SP proposal for improvements in Antilles tax system wins broad support

5 June 2008

SP proposal for improvements in Antilles tax system wins broad support

The Dutch Antilles needs a better tax system. This message was received loud and clear – and from all sides of the House - by Secretary of State for Home Affairs Ank Bijleveld during Wednesday's parliamentary meeting on the Antilles tax havens. In the view of the SP and other parties, the tax system must change to enable more investment from major corporations and rich Antillans in education, health care and the fight against poverty.

Ronald van RaakSP Member of Parliament Ronald van Raak began early in 2007 to look into the question of taxation in the Dutch Antilles, which remains an autonomous dependency of the Netherlands. That status will shortly change, with the islands having held referenda offering various options. Though some islands voted to separate from each other administratively, and some wish to become Dutch "gemeenten" (local authorities), votes for the option of outright independence were negligible. Retaining the right to control most of their own domestic law, the islands have evolved into tax havens, attracting the registration of numerous multi-national corporations (MNCs) seeking to avoid paying taxes. Van Raak's investigations revealed the existence of at least fifteen "special economic zones" within which firms pay little or nothing in tax. "The islands are the victims of tax competition, which renders small states powerless in the face of international enterprises, of MNCs," he says. "On Curaçao alone there are more than 330 corporations which barely pay any tax. Some of these are no more than a postbox where mail is collected. Sometimes they are multinationals, such as the American oil transfer firm Valero on Sint Eustatius.”

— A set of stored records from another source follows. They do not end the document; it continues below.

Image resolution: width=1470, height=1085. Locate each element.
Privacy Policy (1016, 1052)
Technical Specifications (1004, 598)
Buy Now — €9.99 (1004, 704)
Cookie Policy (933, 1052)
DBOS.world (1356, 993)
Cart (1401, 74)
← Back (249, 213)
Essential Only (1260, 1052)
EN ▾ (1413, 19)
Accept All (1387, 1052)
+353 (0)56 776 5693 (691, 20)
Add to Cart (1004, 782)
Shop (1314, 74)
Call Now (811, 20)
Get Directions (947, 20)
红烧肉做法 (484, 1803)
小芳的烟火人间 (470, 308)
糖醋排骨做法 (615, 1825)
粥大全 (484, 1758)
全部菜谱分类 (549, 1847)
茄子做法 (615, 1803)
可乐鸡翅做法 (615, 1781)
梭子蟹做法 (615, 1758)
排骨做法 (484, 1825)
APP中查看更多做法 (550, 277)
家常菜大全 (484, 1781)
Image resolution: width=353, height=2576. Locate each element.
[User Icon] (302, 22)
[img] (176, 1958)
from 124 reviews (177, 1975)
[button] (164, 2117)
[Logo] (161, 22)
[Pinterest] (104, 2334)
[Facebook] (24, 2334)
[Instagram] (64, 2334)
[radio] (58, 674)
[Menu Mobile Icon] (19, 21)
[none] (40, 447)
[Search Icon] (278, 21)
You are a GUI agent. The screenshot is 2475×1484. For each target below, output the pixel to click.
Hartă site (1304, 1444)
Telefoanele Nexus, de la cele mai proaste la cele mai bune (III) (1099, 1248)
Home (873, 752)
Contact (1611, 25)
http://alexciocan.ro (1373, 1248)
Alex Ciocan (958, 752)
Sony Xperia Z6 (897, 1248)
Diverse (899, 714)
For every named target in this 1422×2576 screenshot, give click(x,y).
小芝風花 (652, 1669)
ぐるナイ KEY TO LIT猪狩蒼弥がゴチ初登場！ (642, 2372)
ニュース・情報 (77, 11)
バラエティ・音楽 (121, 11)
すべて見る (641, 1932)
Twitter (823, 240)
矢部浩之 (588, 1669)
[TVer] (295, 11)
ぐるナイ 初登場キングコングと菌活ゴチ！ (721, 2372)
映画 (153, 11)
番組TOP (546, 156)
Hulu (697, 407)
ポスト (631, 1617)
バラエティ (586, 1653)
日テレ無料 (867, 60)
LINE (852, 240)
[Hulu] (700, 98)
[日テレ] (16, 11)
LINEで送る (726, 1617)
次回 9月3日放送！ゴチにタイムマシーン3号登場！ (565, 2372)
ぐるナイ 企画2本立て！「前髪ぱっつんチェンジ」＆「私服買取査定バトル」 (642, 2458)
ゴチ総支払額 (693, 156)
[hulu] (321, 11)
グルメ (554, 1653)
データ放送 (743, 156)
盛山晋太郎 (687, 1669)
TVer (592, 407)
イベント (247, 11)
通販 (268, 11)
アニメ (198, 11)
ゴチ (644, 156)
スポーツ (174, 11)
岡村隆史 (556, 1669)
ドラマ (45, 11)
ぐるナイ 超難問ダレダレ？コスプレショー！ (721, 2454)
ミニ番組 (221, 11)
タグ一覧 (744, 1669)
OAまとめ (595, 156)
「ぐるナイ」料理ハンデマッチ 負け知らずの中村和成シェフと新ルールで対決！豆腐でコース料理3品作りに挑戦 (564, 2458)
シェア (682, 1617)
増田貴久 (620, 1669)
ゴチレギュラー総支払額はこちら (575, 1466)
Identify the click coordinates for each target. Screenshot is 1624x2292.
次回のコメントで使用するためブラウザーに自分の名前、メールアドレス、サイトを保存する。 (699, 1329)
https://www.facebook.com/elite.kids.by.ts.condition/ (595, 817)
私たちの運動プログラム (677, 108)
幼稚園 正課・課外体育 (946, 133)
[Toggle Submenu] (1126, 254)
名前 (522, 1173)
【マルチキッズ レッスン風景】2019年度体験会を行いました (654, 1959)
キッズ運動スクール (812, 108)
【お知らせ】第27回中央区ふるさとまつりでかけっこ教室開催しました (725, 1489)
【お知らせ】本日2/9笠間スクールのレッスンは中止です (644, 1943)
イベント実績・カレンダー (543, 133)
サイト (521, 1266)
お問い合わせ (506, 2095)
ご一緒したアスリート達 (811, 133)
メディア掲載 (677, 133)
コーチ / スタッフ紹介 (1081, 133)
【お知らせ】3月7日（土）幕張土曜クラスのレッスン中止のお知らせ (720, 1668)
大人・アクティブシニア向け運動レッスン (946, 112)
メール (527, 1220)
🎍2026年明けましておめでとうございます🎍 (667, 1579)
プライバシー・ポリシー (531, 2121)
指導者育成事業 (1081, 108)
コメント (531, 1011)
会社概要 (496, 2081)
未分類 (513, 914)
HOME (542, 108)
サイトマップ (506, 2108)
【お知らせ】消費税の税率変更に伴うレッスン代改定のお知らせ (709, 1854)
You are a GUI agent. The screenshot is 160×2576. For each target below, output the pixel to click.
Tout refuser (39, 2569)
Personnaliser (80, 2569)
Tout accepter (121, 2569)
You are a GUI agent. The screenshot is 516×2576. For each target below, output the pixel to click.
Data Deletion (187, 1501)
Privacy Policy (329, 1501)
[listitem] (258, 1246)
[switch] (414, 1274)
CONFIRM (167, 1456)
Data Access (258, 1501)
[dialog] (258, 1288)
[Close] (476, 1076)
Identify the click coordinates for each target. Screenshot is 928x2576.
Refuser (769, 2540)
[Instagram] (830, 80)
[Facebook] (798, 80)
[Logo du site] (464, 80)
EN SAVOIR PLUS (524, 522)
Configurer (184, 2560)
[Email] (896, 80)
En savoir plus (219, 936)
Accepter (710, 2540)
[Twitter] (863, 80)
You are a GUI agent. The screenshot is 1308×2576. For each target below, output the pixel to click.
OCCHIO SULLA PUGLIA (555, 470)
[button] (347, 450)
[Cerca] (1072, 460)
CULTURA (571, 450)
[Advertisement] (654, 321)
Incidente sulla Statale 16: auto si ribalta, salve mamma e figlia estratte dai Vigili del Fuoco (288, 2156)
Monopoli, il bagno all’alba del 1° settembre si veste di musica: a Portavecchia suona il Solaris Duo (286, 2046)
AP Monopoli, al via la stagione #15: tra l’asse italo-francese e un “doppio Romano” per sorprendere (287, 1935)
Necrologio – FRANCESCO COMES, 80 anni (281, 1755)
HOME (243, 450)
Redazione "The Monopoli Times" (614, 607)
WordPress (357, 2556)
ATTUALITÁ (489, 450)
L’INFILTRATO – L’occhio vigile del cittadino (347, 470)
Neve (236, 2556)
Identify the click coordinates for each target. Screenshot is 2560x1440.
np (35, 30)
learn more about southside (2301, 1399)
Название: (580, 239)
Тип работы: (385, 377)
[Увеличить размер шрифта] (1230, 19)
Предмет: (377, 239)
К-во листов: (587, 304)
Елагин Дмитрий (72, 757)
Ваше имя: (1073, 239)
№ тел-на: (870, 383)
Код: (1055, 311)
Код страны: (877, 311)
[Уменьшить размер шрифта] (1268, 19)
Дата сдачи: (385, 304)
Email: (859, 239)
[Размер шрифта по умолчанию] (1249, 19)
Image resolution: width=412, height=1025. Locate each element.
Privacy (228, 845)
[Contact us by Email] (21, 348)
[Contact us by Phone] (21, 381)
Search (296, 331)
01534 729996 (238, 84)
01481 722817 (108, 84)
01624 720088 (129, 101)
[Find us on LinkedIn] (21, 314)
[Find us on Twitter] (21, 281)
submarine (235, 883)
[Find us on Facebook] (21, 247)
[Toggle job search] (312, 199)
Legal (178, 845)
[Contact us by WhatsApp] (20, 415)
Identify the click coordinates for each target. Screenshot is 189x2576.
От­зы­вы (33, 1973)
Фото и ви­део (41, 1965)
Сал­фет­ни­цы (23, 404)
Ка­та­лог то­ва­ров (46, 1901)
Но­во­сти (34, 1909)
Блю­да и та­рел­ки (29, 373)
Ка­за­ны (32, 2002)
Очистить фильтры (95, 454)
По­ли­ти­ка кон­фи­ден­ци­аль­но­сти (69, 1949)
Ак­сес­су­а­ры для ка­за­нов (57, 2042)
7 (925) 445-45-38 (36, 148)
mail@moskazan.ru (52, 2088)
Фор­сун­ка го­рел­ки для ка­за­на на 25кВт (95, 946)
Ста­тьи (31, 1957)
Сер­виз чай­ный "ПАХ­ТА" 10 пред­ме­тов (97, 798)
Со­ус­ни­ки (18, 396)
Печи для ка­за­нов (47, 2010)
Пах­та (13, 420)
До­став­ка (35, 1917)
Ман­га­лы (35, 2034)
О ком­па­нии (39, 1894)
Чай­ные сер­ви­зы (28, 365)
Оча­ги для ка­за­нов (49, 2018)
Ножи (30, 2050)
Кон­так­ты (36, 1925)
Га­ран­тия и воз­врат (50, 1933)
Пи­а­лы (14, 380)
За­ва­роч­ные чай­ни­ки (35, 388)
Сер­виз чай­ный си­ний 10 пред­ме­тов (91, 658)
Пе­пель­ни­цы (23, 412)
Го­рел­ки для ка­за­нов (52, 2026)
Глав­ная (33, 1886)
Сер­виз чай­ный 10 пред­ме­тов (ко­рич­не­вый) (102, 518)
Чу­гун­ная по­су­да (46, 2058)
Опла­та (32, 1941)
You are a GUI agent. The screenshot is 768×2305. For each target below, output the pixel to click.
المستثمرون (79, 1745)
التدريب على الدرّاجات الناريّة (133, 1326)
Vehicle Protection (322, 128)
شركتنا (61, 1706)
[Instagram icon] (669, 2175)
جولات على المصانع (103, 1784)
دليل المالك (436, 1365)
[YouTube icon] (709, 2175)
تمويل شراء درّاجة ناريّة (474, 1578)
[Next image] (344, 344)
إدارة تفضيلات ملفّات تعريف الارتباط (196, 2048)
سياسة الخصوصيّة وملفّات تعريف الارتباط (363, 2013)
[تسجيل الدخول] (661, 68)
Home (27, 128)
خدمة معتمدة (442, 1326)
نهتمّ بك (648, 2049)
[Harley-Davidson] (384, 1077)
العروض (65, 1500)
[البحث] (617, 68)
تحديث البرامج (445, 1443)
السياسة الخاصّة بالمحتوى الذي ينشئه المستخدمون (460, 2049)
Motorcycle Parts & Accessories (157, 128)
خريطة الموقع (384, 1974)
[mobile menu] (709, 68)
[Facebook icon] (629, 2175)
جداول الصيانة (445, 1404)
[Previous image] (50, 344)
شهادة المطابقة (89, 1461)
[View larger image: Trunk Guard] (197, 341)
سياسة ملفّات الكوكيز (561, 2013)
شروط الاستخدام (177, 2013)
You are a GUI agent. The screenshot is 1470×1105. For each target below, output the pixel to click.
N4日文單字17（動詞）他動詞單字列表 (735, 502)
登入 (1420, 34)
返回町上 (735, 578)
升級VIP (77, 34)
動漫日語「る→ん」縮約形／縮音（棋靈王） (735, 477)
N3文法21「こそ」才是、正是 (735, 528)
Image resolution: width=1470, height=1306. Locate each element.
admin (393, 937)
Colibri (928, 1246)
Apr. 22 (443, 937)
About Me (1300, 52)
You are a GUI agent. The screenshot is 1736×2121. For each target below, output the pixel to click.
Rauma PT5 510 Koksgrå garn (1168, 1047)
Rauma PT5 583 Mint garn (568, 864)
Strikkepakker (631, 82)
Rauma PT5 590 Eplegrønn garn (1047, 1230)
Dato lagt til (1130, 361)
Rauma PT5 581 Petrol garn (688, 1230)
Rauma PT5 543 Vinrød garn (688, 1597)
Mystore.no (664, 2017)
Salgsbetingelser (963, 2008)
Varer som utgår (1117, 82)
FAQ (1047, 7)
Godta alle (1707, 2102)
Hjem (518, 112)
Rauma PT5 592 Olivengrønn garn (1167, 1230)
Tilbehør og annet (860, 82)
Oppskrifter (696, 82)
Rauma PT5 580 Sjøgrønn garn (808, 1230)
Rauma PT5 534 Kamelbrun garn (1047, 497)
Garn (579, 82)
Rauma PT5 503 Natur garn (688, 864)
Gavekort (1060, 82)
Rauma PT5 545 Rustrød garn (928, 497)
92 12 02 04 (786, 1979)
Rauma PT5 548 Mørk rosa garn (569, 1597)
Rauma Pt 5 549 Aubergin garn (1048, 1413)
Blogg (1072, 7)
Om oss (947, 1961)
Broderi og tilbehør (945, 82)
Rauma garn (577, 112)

Van Raak adds that “even outside the so-called 'e-zones' ethical standards regarding taxes are undermined. Not everyone seems to receive a tax return, far from it, and not everyone, again far from everyone, seems in reality to pay any taxes at all. What's more, Curaçao recently announced that it was going to lower a range of taxes."

Currently negotiations are proceeding on the proposed new relations between the islands and the Netherlands state, with the latter holding out the prospect of the writing-off of €2 billion in debt. MPs from the governing centre-right Christian Democrats (CDA), the right-wing opposition liberals of the VVD, and from the Green Left all supported the SP's demand that solidarity from the Dutch taxpayer can only be expected if rich Antillans are also prepared to make a contribution.